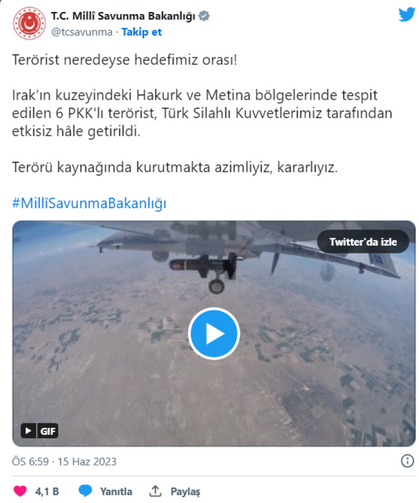Click the T.C. Millî Savunma Bakanlığı name
The width and height of the screenshot is (419, 503).
[123, 16]
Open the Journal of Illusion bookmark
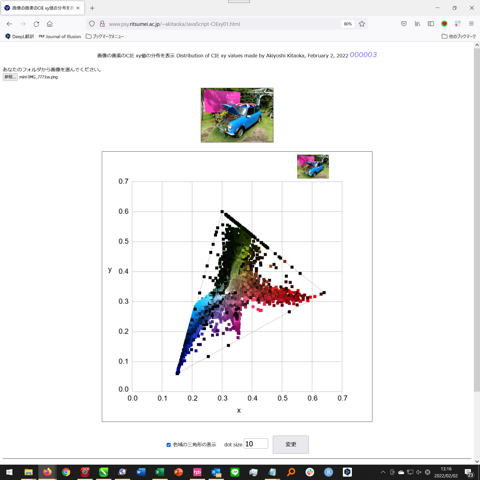 60,36
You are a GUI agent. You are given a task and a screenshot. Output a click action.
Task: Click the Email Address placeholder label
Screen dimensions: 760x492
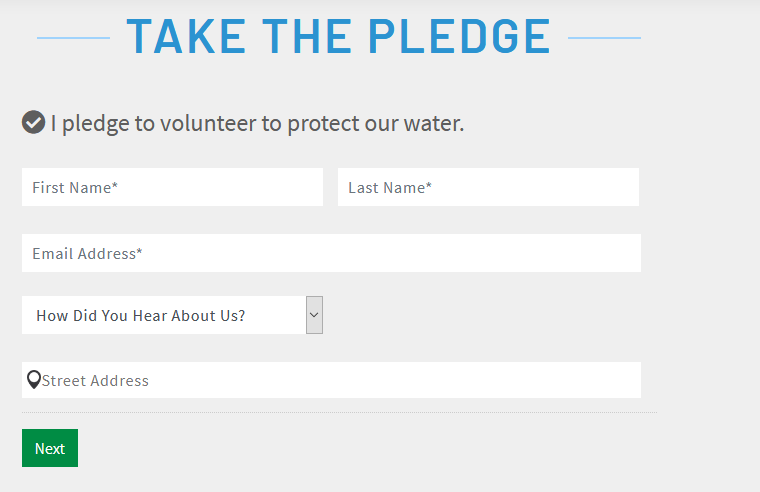coord(87,254)
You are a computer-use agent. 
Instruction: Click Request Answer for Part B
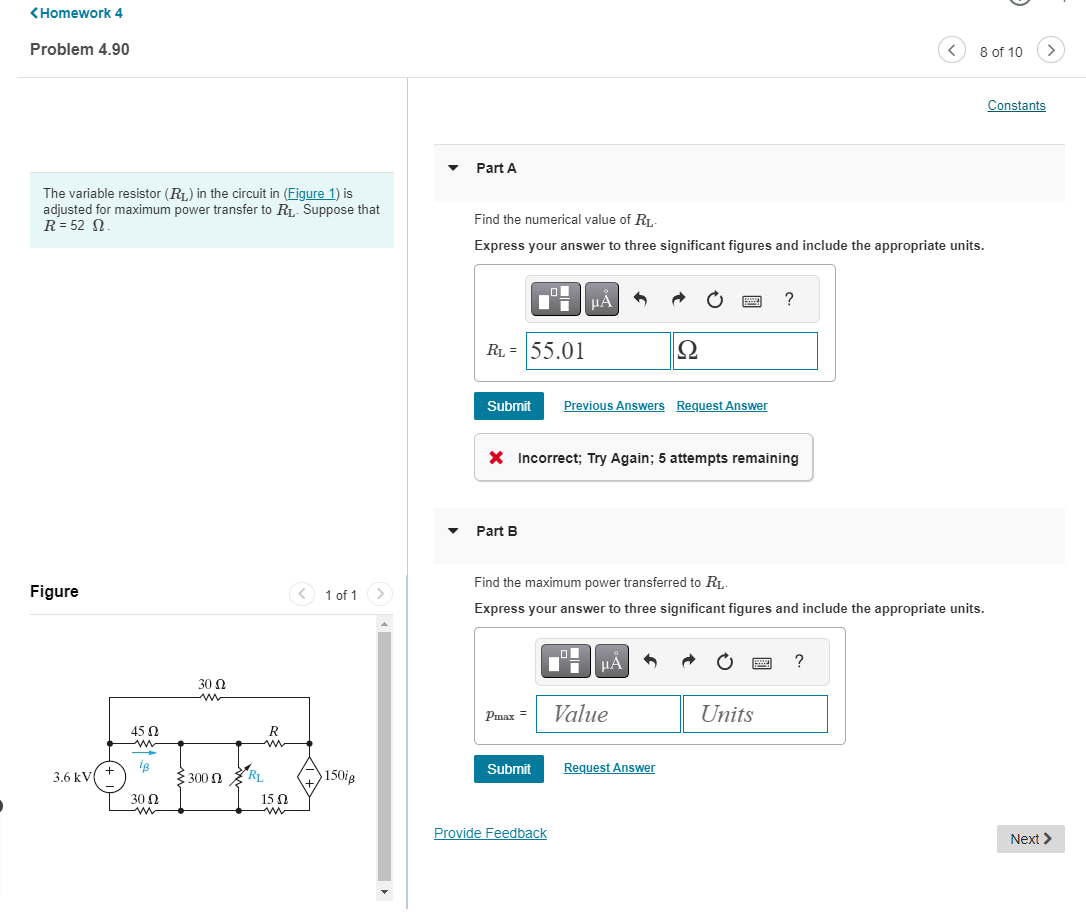click(x=608, y=767)
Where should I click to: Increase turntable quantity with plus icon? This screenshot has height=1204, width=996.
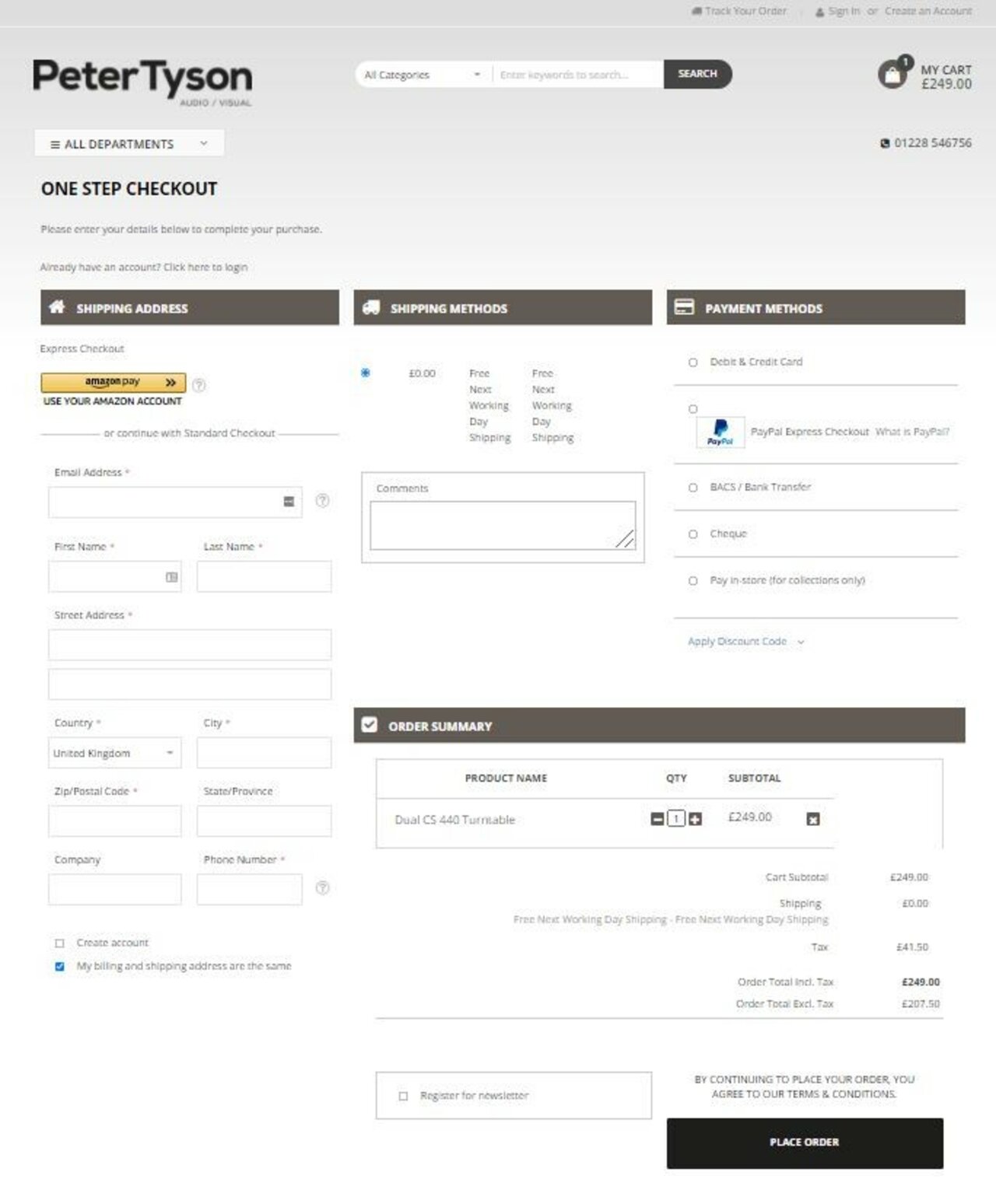coord(696,819)
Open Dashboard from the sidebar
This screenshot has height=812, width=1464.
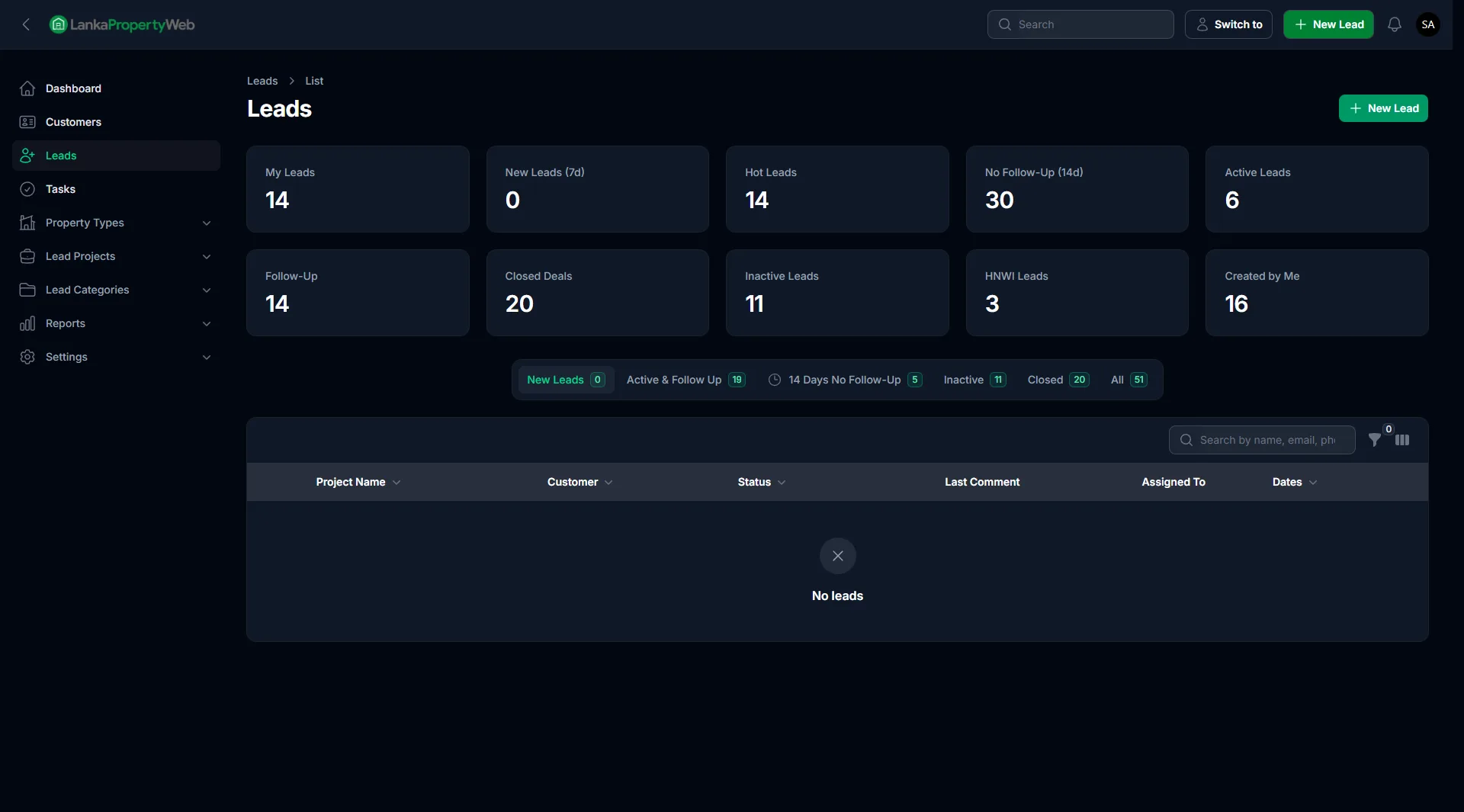coord(73,88)
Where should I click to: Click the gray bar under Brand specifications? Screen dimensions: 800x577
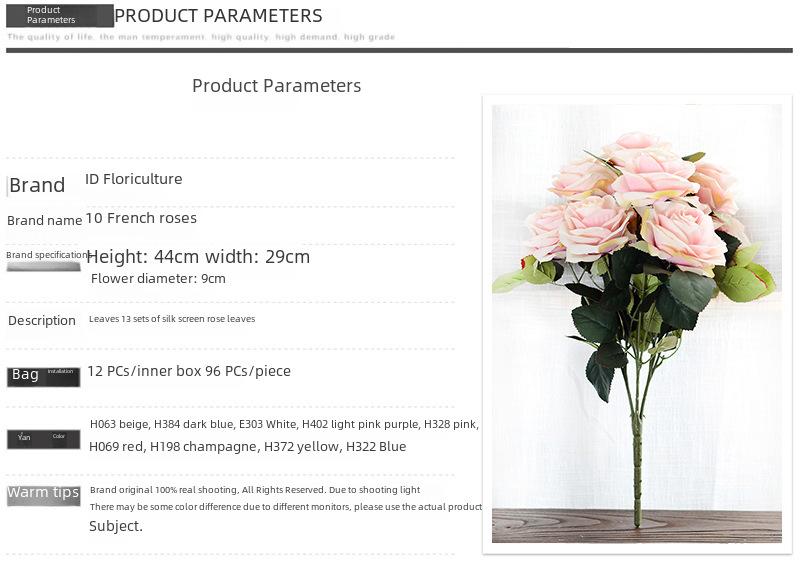(x=43, y=267)
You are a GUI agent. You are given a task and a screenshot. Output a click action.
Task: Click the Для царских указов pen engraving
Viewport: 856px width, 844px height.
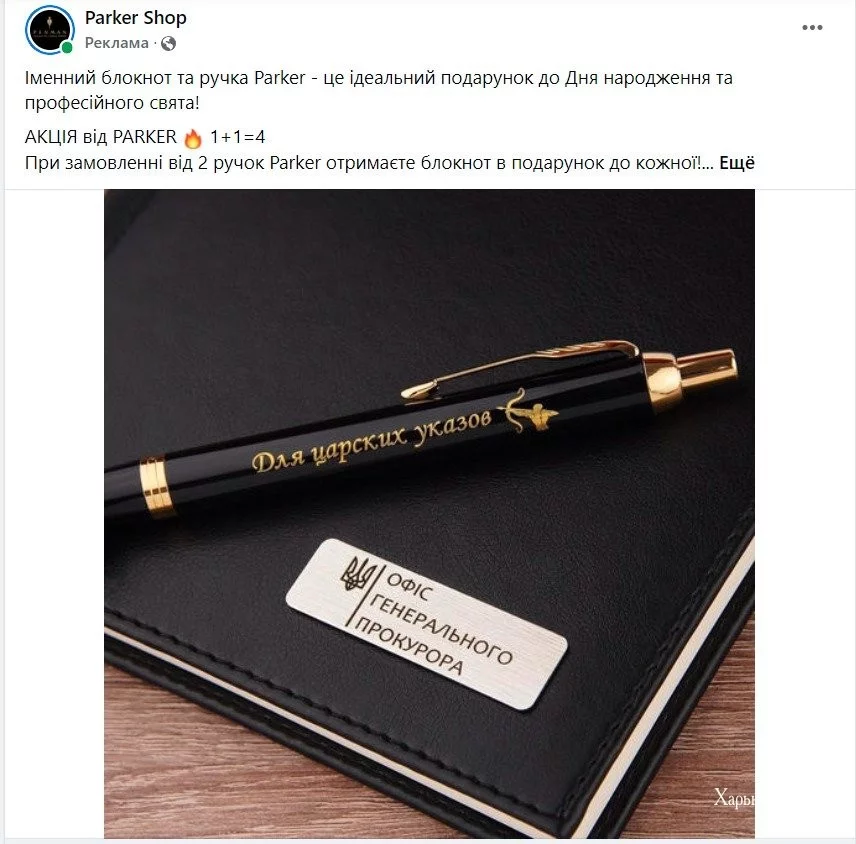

★ ★ ★ ★ ★

### TASK STATEMENT
Only the lines from the line with "Open the Journal of Illusion bookmark" through the final line of the material belong in the answer, copied exactly and without pictures.

### ANSWER
Open the Journal of Illusion bookmark
 60,36
You are a GUI agent. You are given a task and a screenshot. Output a click action.
Task: Click the Email Address placeholder label
Screen dimensions: 760x492
coord(87,254)
You are a computer-use agent. 
Instruction: Click Request Answer for Part B
click(x=608, y=767)
Where should I click to: Increase turntable quantity with plus icon? This screenshot has height=1204, width=996.
coord(696,819)
Open Dashboard from the sidebar
This screenshot has height=812, width=1464.
coord(73,88)
Where should I click to: Click the gray bar under Brand specifications? Screen dimensions: 800x577
(x=43, y=267)
You are a GUI agent. You are given a task and a screenshot. Output a click action.
Task: Click the Для царских указов pen engraving
Viewport: 856px width, 844px height.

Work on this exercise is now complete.